A New Housing Era Is Here. California's Next Governor Must Have the Courage to Deliver.
Last Friday in Oakland, HAC convened something rare.
The five leading Democratic candidates for governor of California — Tom Steyer, Xavier Becerra, Katie Porter, Matt Mahan, and Antonio Villaraigosa — sat down with Ezra Klein for two hours and talked only about housing. Not in the choreographed cadence of a debate, not in the prepackaged sound bites of a stump speech or an advertisement — but in real time, addressing real tradeoffs. They engaged with CEQA, impact fees, Builder's Remedy, prevailing wage requirements, and the messy politics of telling cities what they can and cannot do.
It was the kind of public conversation our democracy is supposed to produce, but rarely does — and we want to take a moment to recognize what Housing Action Coalition, co-hosts the Ezra Klein Show, Terner Center, and the San Francisco Foundation were able to pull off.
What was most striking was what the candidates didn’t do: Not one of them reached for the NIMBY frame. Not one defended the status quo. Every candidate on stage endorsed upzoning around transit, streamlining entitlements and permits, meaningful CEQA reform, and state preemption when cities fail to build their fair share. Every candidate agreed that we need to cap impact fees, legalize lower-cost construction methods, and impose both legal remedies and builder’s remedies as a bulwark against obstruction.
A decade ago, this conversation would have been unthinkable in California. The war of ideas is over, and the pro-housing camp has successfully shown the importance of pragmatic housing policy reform in our state. Now, our next governor of California has to start from the premise that we must build more homes to address our housing production, displacement, and affordability crises.
But winning the argument is not the same as winning the fight, and the forum also made that crystal clear. Watching candidates wrestle with how far they’re willing to go to take on not just their enemies, but also their allies, to make sure housing gets built, was particularly striking. These were not gotcha moments — they were honest considerations. The candidates were being asked to admit, in public, that the coalition that passed the last decade of pro-housing laws will be stretched and tested by what comes next.

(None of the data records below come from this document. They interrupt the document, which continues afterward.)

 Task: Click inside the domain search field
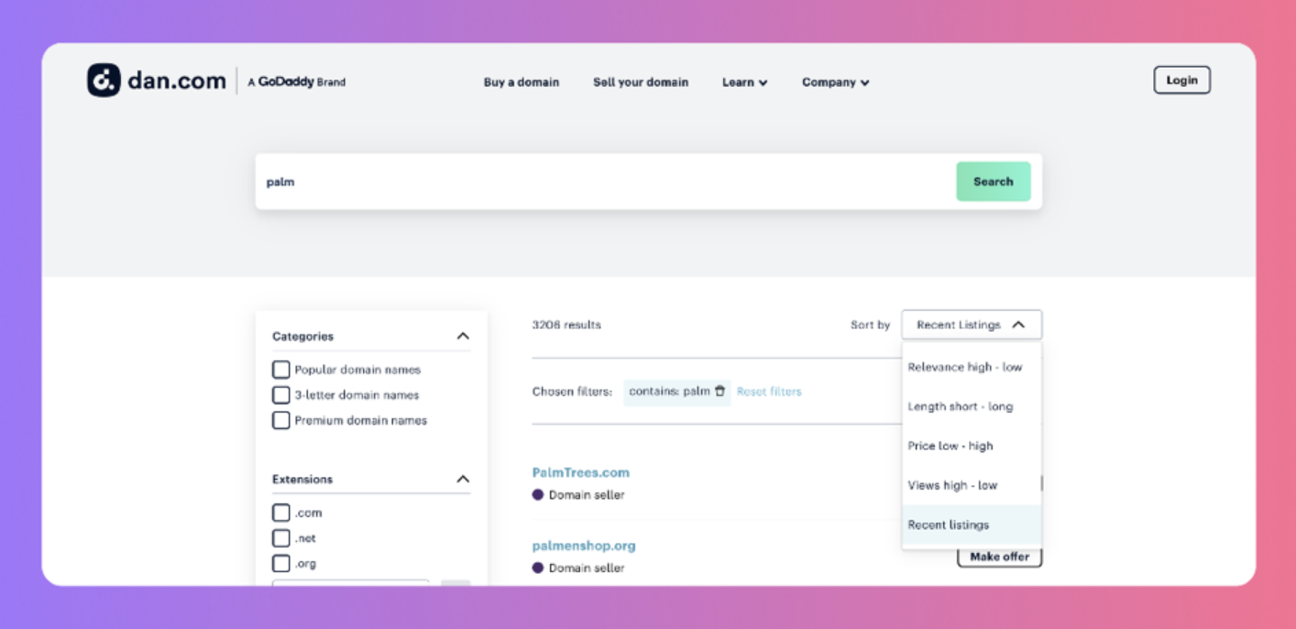tap(605, 182)
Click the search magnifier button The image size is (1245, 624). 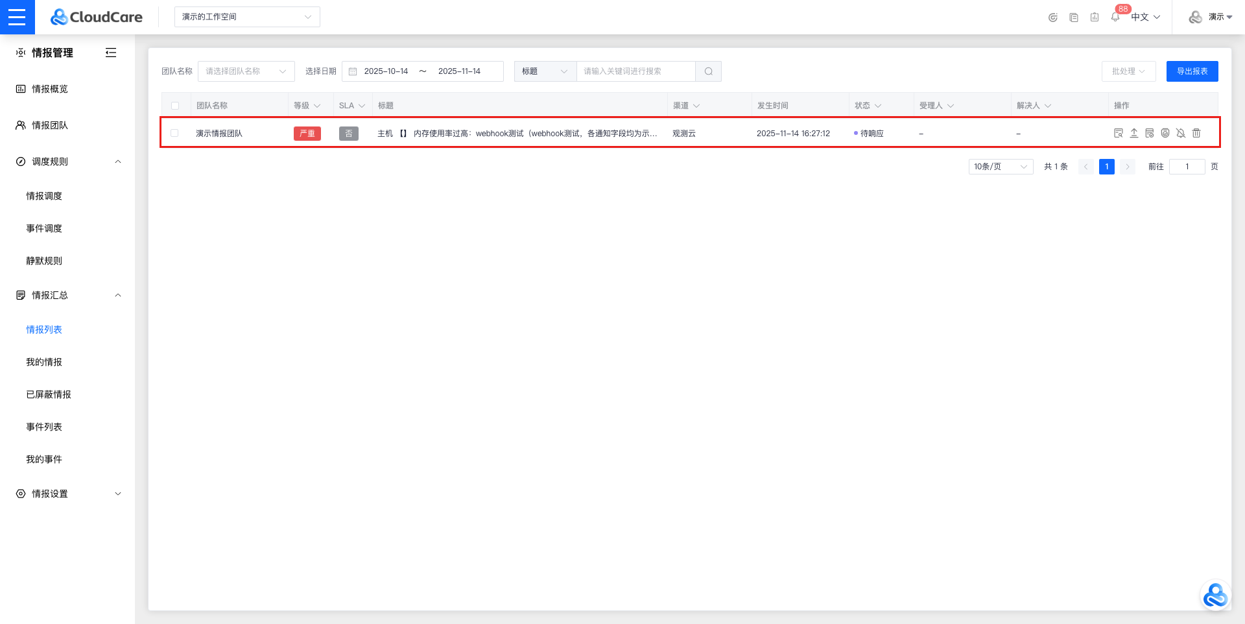[708, 71]
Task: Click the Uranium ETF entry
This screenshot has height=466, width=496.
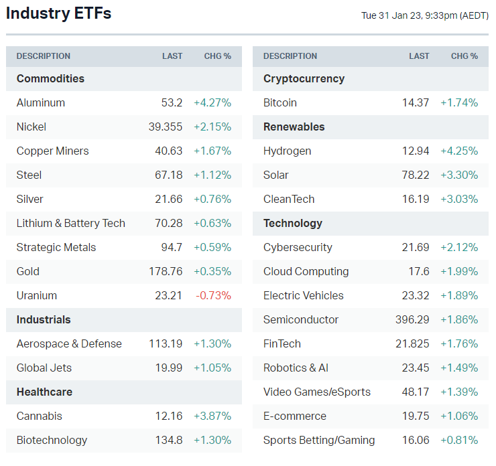Action: tap(36, 295)
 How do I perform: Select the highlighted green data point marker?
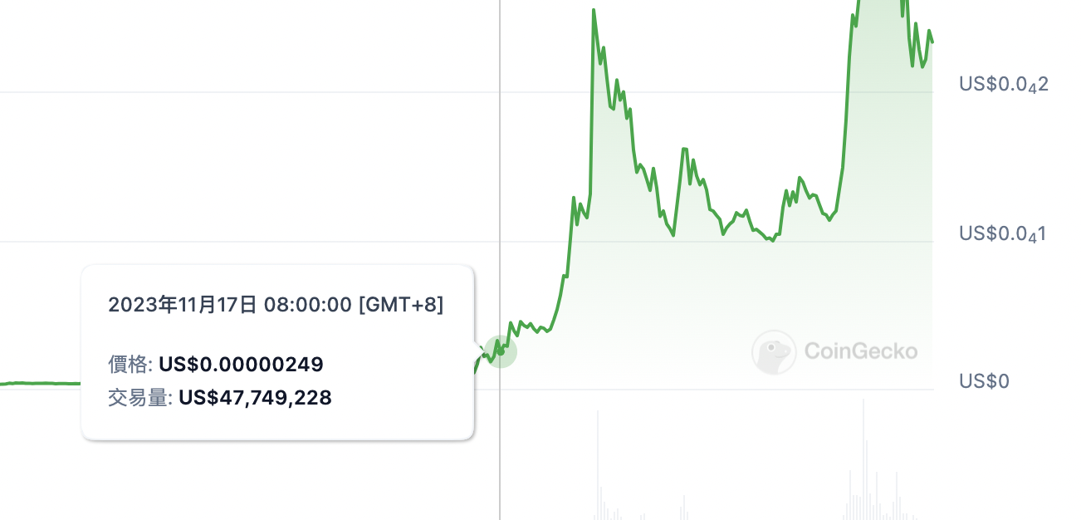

Because here's where we are: For ten years, the pro-housing fight has mostly been about streamlining approvals and expanding zoned capacity — in other words, making it legal to build. We’ve done extraordinary work on that front, and we’re also not done. But the binding constraint has shifted — increasingly, the question is not whether we can build, but whether we can afford to. Construction costs in California are twice what they are in Texas, and affordable units in our state pencil out at close to a million dollars a door. Tens of thousands of permitted units across California sit on the shelf because the math doesn't work. And there are few roads to lowering the cost of construction in California that don't run directly through an important constituency or interest group. Every lever we have left to pull has somebody's hand on the other end of it.
That’s why we came away from Friday night thinking less about ideas and more about character. The next governor of California is going to inherit a job that requires real political courage to convert the past decade’s political wins into actual homes people can actually live in. Strategy is going to matter at least as much as policy. We have fought like hell to permit a lot of housing in this state — now, we are going to have to fight even harder to make sure we build it.
The forum was an invaluable window into how each of these candidates thinks, where they will push forward, and how they will bend. No matter who wins, HAC will be right there to hold them accountable for living up to what they committed to on that stage.